Dozens of NYC DOE employees on unpaid leave for alleged fake COVID vaccine cards


The city’s Department of Education placed a number of employees on unpaid leave after finding that they submitted fake COVID-19 vaccination cards, a spokesperson for the agency said Friday.

“Fewer than 100” DOE employees submitted fake cards to circumvent the city’s vaccine mandate for teachers and other municipal workers, DOE Press Secretary Nathaniel Styer said in a statement provided to NY1.

The department “immediately moved” to put the employees “on leave without pay,” Styer said.

“Fraudulent vaccination cards are not only illegal, they also undermine the best line of protection our schools have against COVID-19 — universal adult vaccination,” Styer said in the statement.

Law enforcement officials and the Special Commissioner of Investigation for the New York City School District are investigating the situation, DOE sources said.

The decision to place the employees on leave drew the ire of the United Federation of Teachers, the union that represents thousands of current and former public school teachers.

In a letter sent to the Department of Education’s general counsel on Thursday, the UFT’s general counsel, Beth Norton, said the agency’s statement about the vaccination cards amounted to “unproven allegations.”
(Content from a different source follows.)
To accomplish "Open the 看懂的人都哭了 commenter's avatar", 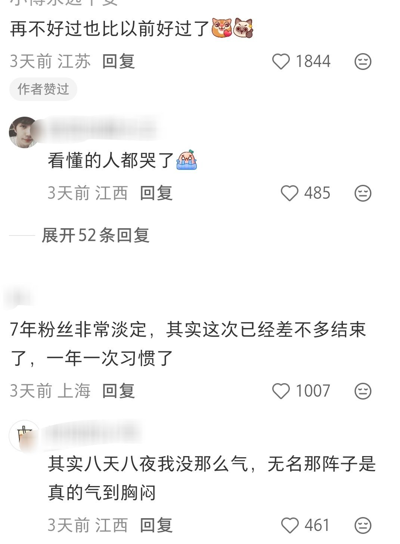I will tap(24, 132).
Some of the UFT members who learned they would be placed on unpaid leave — with benefits — on April 25 emailed the department “to state they were sent the notice in error,” Norton wrote, adding that they “have not received a response.”

“As expounded on below, it is wholly improper for the DOE to unilaterally remove UFT members from the payroll based on mere conjecture that vaccination documentation is fraudulent,” Norton said. “The DOE must comply with the compulsory due process procedures before depriving UFT members of their livelihood.”
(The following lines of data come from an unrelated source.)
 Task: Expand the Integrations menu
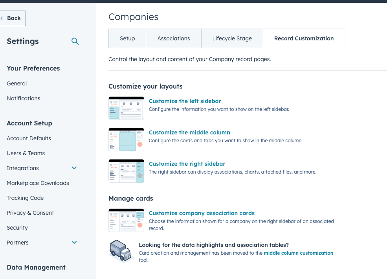tap(74, 168)
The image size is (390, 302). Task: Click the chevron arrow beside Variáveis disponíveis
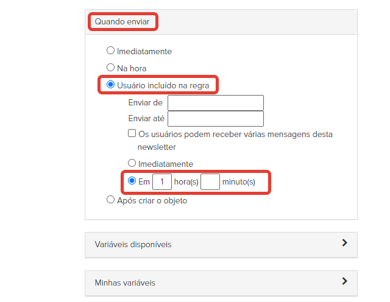click(x=344, y=243)
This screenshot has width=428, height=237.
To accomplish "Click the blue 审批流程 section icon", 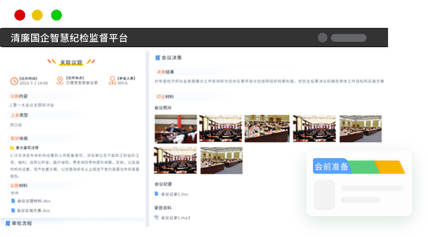I will (8, 223).
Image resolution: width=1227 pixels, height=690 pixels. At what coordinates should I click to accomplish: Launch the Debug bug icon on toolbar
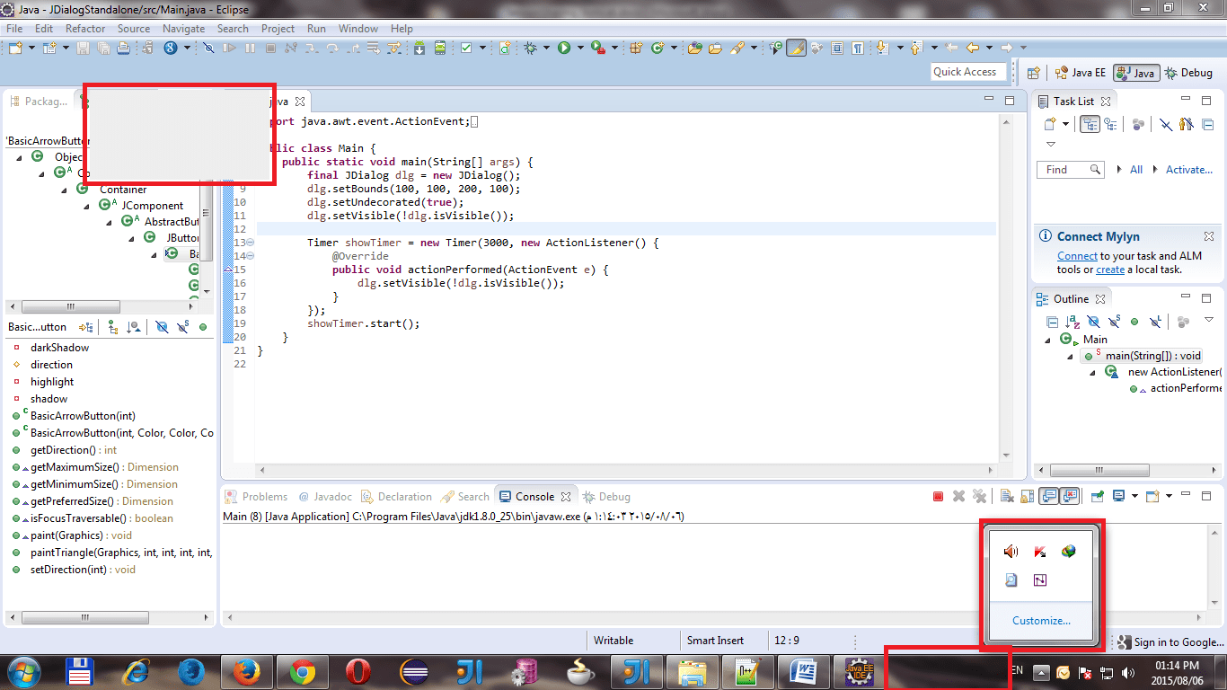click(529, 47)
Norton also called on the department to “immediately rescind” the notices it sent to the employees. The UFT is “prepared to initiate litigation to challenge the DOE’s improper actions” if the agency does not, she added.

Asked about the DOE’s decision at a news conference on Friday, Mayor Eric Adams said he was “really disappointed to learn that there were fake vaccination cards.”
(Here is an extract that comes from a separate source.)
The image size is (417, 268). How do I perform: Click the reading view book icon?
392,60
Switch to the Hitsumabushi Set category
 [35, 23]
“Not only is that illegal, it undermines our entire trust,” he said. “And my understanding is it’s being investigated, and we’re going to see the outcome of the investigation.”

Toni Gantz, executive deputy counsel for the DOE, released a statement in response to Norton’s comments.

“Placement of these employees on LWOP is because we have received information from a law enforcement agency that they have not complied with the New York City Health Commissioner’s Order requiring vaccination of all DOE staff. Compliance with that Order is a condition of DOE employment, and DOE cannot permit unvaccinated employees, absent an exemption or accommodation, to perform work for DOE,” the statement reads.

“These employees’ placement on LWOP does not constitute discipline and is not related to misconduct – rather, the placement is related to the employees’ eligibility status – and therefore does not implicate disciplinary procedures. The employees received adequate notice of their impending placement on LWOP, and those who have responded to to state they were sent the notice in error have been advised that information they submitted is being reviewed.

“In short, DOE is in compliance with the law and contracts,” the statement reads.